Strength
Build to a heavy set of 1+2
then do 2-3 sets of 3-4 heavy clean pulls
Notes
You should not be missing any reps on the clean complex.
For the clean pulls, find a weight that is challenging but doesn’t result in any technical or postural breakdown. Use the same weight for all of your sets and aim for 4 reps on each set. If you were here last week aim to use slightly more weight.
Spend about 10-12 minutes on the cleans, and about 5 minutes on the pulls. If you have more than 5-6 minutes remaining and have finished your heavy clean complex, you may hit an extra single of two on the clean at slightly less weight.
Conditioning
EMOM 12
min 1&2: 25-30 calories
min 3: AMRAP squat clean thrusters in :45
min 4: rest
Notes
Today’s workout is a 12 minute EMOM of calories and squat clean thrusters. You will spend the first 2 minutes accumulated 25-30 calories. You will then spend the first :45 of minute 3 performing as many squat clean thrusters and you can. You will rest for the final :15 of minute 3, as well as all of minute 4. You will perform this a total of 3 times.

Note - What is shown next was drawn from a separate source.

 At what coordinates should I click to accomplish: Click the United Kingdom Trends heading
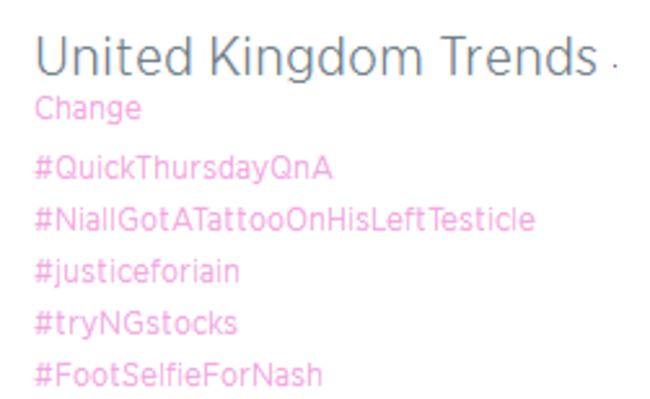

Your score is the amount of squat clean thrusters performed in your worst round.
If you cannot complete at least 25 calories in 2 minutes, reduce the target amount.
Pick a moderate weight on the squat clean thrusters that allows you to perform :45 of relatively quick singles. If you are going touch and go it is too light. You should never be in danger of missing any reps.